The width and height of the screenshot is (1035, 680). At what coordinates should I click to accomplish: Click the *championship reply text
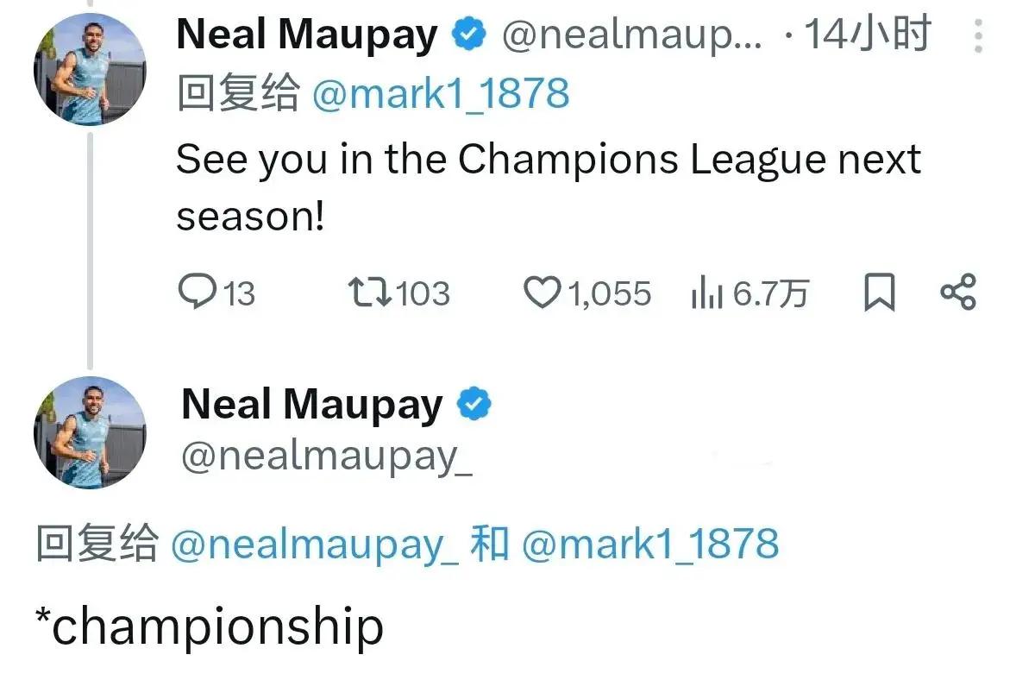(x=210, y=627)
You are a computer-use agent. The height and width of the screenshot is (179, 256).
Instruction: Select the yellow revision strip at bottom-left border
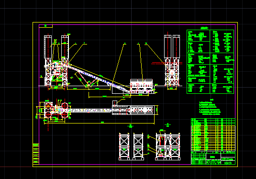click(36, 154)
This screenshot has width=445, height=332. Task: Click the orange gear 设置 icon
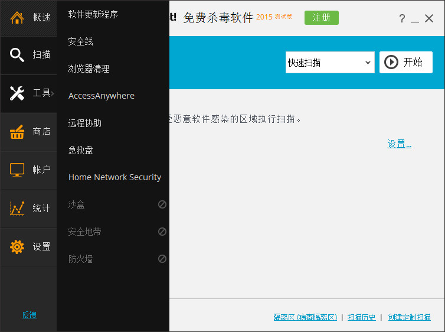pyautogui.click(x=17, y=247)
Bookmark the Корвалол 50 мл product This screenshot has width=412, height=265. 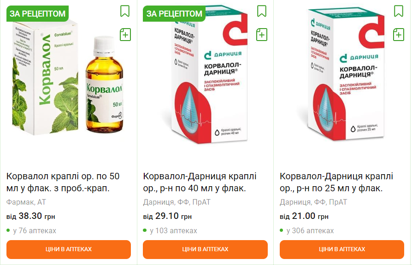[x=125, y=11]
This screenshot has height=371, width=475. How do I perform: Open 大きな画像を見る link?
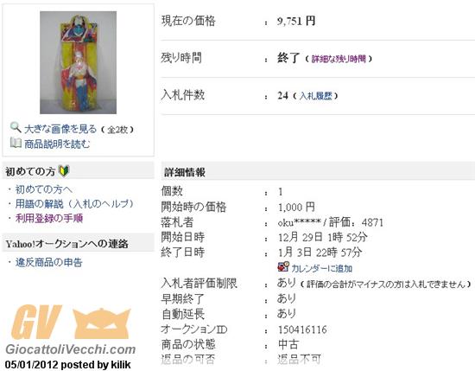pos(60,129)
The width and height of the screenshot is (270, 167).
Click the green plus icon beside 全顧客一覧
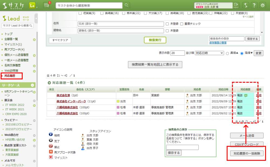[34, 39]
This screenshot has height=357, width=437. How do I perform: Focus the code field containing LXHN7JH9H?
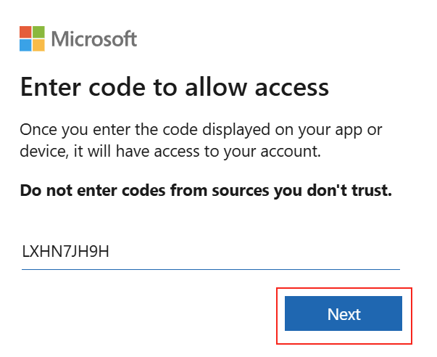click(211, 251)
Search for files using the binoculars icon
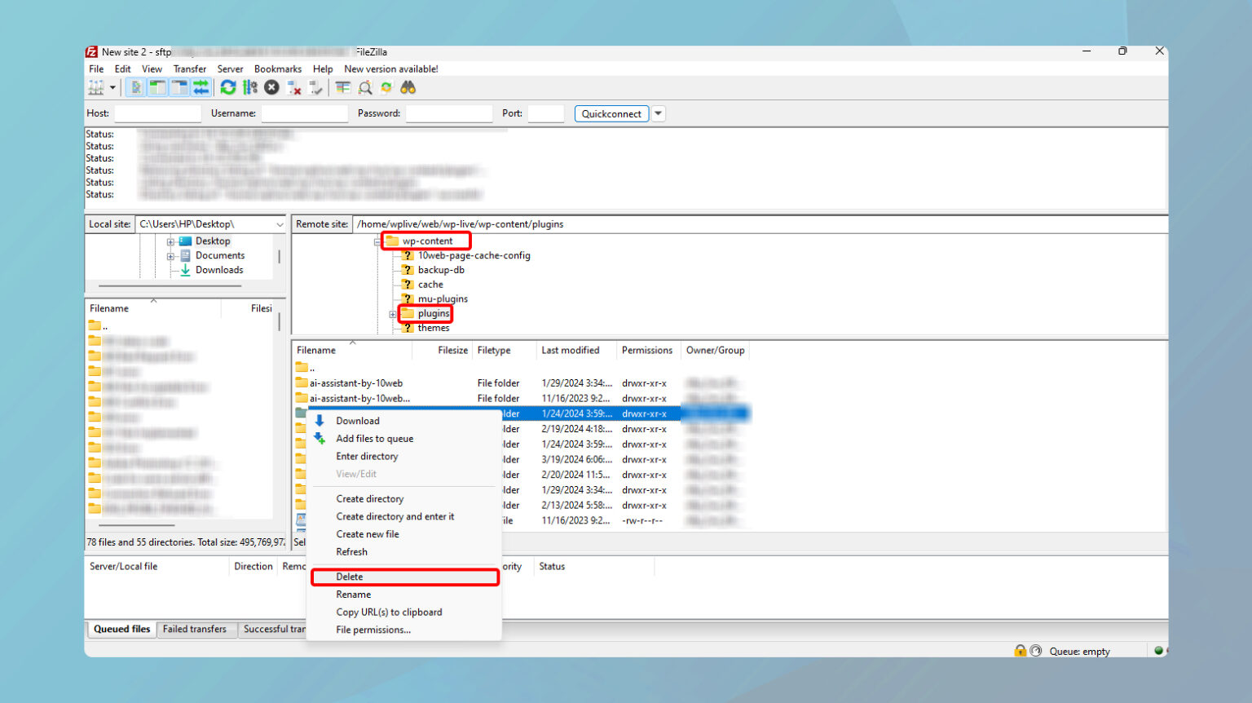The image size is (1252, 703). pos(408,87)
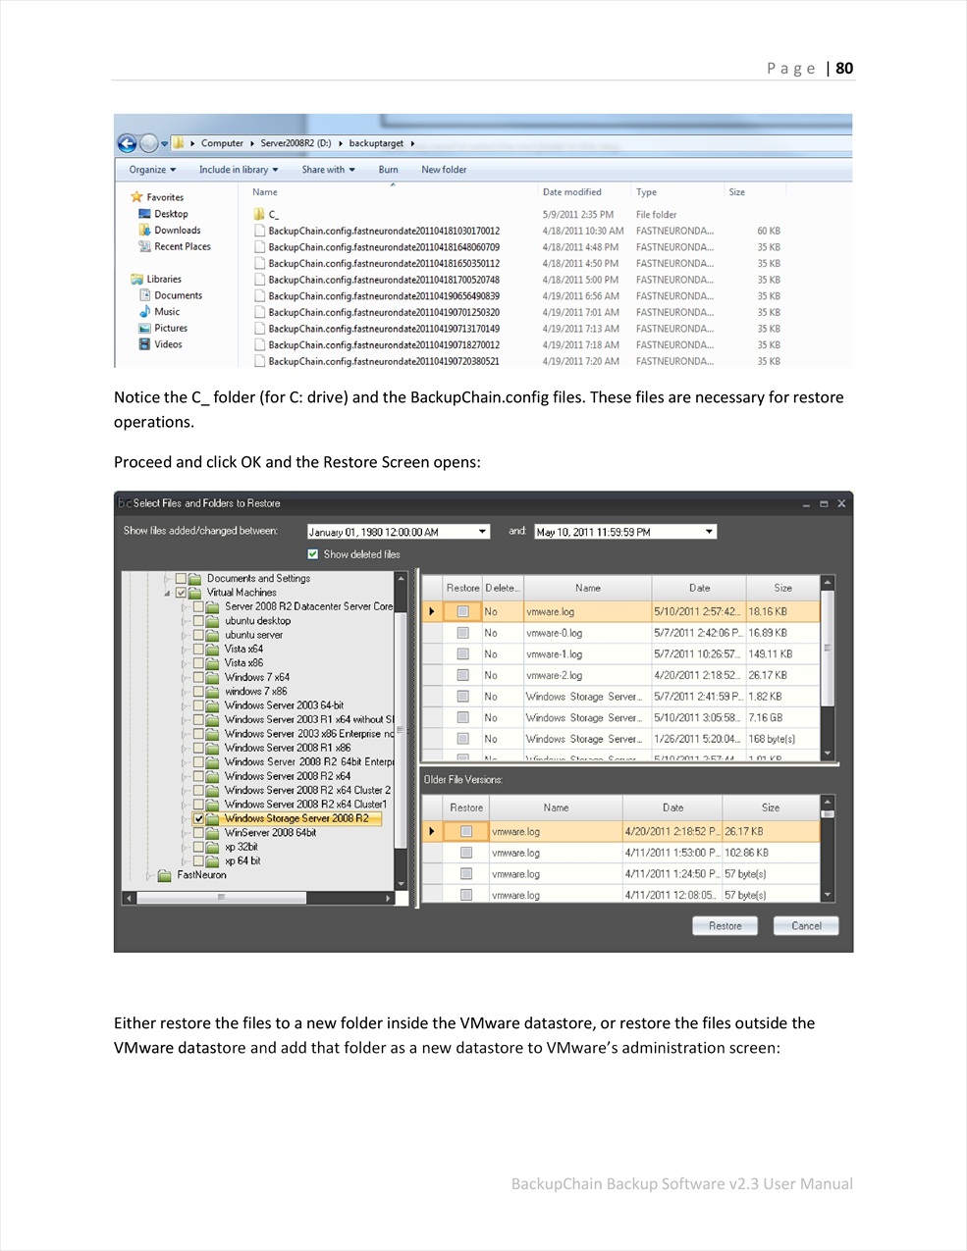Viewport: 967px width, 1251px height.
Task: Check the Restore box for vmware-0.log
Action: [x=462, y=633]
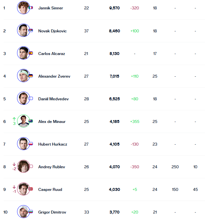205x220 pixels.
Task: Click the Polish flag icon beside Hurkacz
Action: (x=31, y=144)
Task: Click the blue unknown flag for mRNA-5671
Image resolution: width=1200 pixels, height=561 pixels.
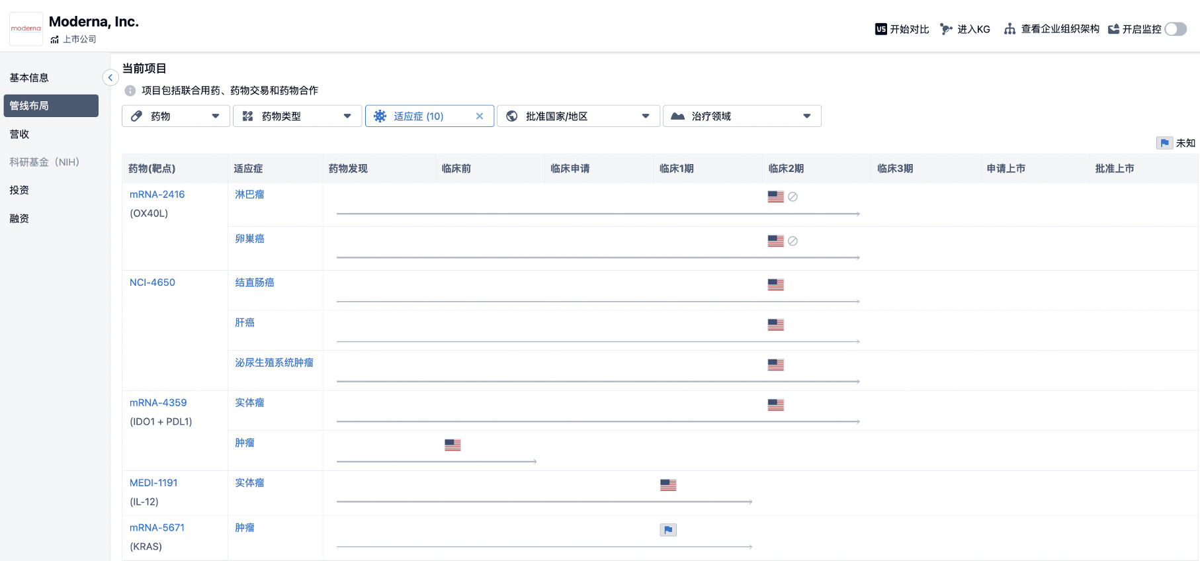Action: tap(668, 530)
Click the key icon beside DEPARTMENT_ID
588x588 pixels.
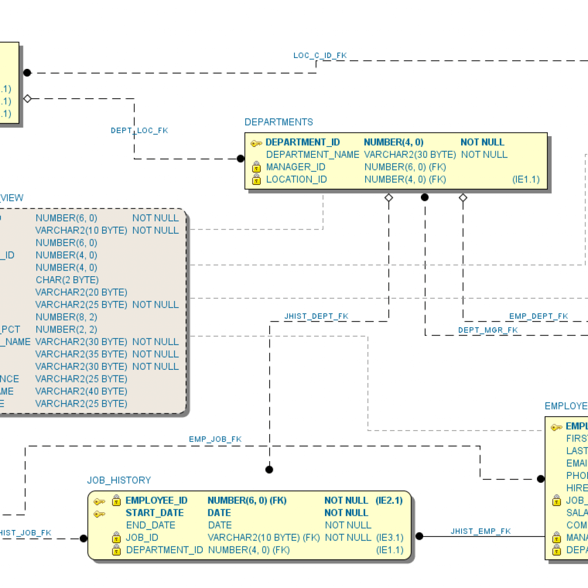point(255,142)
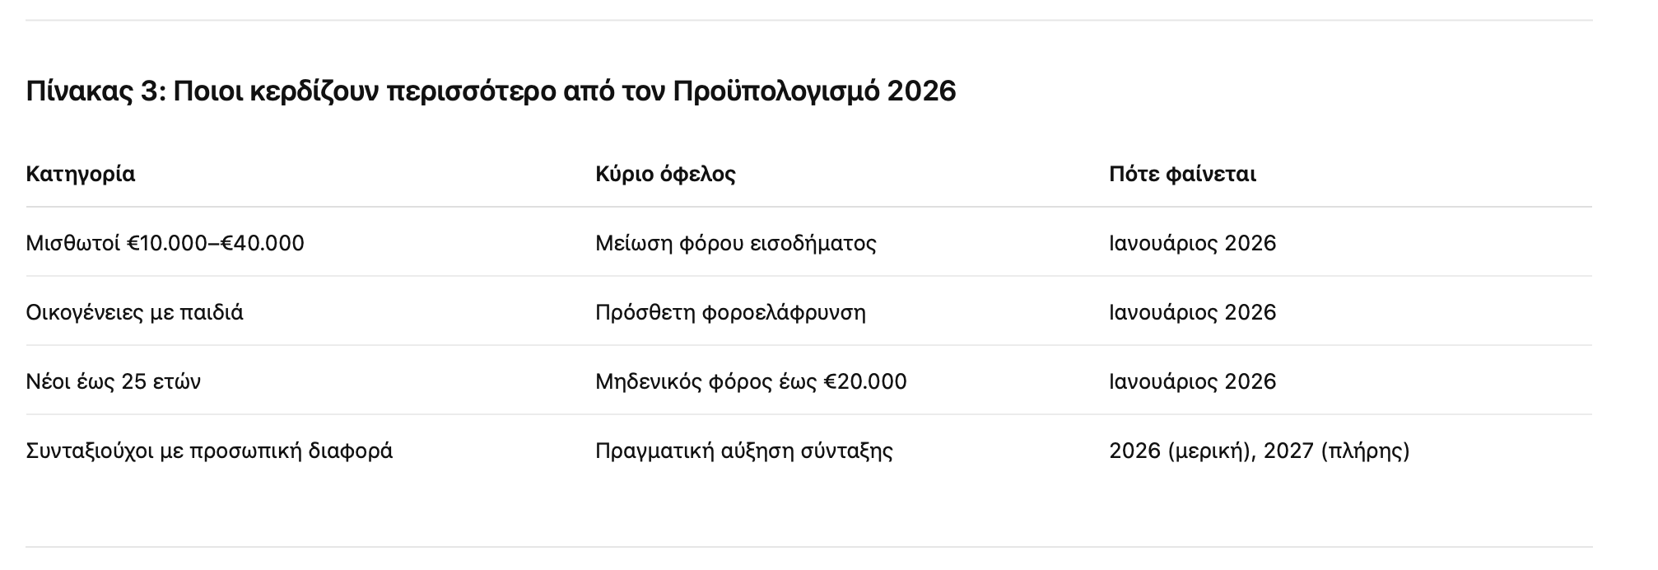Click 'Ιανουάριος 2026' in the Οικογένειες row
The width and height of the screenshot is (1658, 570).
[1192, 312]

##########

> _Requirement_:
No pictures should appear; only the lines from the first line of the records through the line with "You are a computer-use", both included, are to be restated word for word.

> _Solution to this task_:
The width and height of the screenshot is (1035, 680). At what coordinates should I click to accomplish: Click the *championship reply text
(x=210, y=627)
You are a computer-use agent. The height and width of the screenshot is (179, 256).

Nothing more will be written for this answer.